-------- AVAILABLE RECORDS --------

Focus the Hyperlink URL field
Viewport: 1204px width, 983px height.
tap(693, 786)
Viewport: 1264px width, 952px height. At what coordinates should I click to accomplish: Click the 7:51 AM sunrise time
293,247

--------

__EXERCISE__. Only an exact copy of the entries above will do.

__EXERCISE RESPONSE__.
Focus the Hyperlink URL field
Viewport: 1204px width, 983px height.
tap(693, 786)
Viewport: 1264px width, 952px height. At what coordinates should I click to accomplish: Click the 7:51 AM sunrise time
293,247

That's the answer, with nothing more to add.